There must be a Hegelian term for when things get dodgy in the dialectic. First of all, in the U.S. we’ve already had our moment of shame and moved on to a particular form of apocalyptic anger in the form of the Tea Party and other loudly disgruntled groups. Žižek is no Tea Partier, but he shares their nihilism in his demands that the only honest way out of our shame is total revolution, the contours of which he neglects to provide.
Žižek is reading a lot of Hegel these days. Too bad he’s left behind his original intellectual mentor, Jacques Lacan, who would have dismissed the Tea Partiers as a bunch of hysterics and reminded Žižek the truth remains forever veiled, that whatever shame we may feel is actually a méconnaissance, a false recognition. Even the Joker has to subscribe to the necessary lie that his criminal schemes seek something real.

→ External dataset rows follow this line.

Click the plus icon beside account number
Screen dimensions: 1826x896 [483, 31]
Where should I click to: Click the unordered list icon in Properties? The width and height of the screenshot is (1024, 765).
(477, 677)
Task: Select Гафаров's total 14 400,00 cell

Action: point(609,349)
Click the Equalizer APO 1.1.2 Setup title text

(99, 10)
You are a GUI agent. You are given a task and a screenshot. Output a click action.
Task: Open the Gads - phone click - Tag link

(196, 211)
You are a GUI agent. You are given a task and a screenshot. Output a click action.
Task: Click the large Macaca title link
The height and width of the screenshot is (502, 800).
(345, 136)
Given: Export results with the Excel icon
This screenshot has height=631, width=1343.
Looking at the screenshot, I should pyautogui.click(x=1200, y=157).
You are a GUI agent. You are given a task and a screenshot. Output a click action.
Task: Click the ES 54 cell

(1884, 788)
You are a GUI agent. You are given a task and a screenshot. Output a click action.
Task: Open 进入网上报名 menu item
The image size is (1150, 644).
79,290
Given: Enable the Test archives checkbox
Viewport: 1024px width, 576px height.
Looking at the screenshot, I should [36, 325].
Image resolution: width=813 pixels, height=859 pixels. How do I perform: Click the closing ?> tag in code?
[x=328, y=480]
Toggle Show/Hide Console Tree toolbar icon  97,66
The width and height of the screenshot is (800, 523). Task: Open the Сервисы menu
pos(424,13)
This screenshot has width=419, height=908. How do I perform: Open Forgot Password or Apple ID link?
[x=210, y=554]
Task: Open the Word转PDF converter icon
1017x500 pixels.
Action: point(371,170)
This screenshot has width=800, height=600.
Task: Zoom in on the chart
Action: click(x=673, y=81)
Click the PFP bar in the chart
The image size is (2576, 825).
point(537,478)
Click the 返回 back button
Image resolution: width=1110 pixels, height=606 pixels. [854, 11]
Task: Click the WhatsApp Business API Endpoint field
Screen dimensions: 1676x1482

I enjoy how you’ve turned Žižek’s analogy on him, because the Joker does live the biggest lie behind his makeup (but wait, maybe so does Juilian Assange?)
I’m not convinced by Žižek that the leaks haven’t revealed “anything new.” Glenn Greenwald at Salon.com has best outlined many examples and wrote today: “I’d be interested in hearing anyone who wants to argue that the WikiLeaks disclosures contain “nothing new” dismiss the actual revelations (here and here).” [citations below]
And to take apocalypse in a different direction, I’m not sure that coming out “saying it in public changes,” as Žižek suggests, anything..
Perhaps I’ve been reading a little too much Susan Sontag, but I feel all the horrible facts or statistics we hear are like the photographs Sontag writes about—only another spectacle for the masses to consume: “Social change is replaced by a change in images. The freedom to consume a plurality of images and goods is equated with freedom itself.” Access to these leaks means people don’t look them up. When they hear about them, they go about their daily lives as if undisturbed.
I agree that there have been some revelations in the WikiLeaks so far. For instance, a lot of people were surprised by how little the Chinese know about what the North Koreans are up to.
I like the quote from Sontag. Walter Benjamin made a similar point: The dreaming collective is a lot happier with the illusions of change than with actual change.
Although I disagree with him, Zizek has a point: it’s naive to think that the free flow of information will make everything better. At the same time, just because you won’t throw a bomb at the US Chamber of Commerce doesn’t mean you’re an accommodationist.
I liked Zizek better when he was trying to sell Lacan to the public. Now he’s turned into an international scold.
Thanks for your thoughtful comments, Kenny.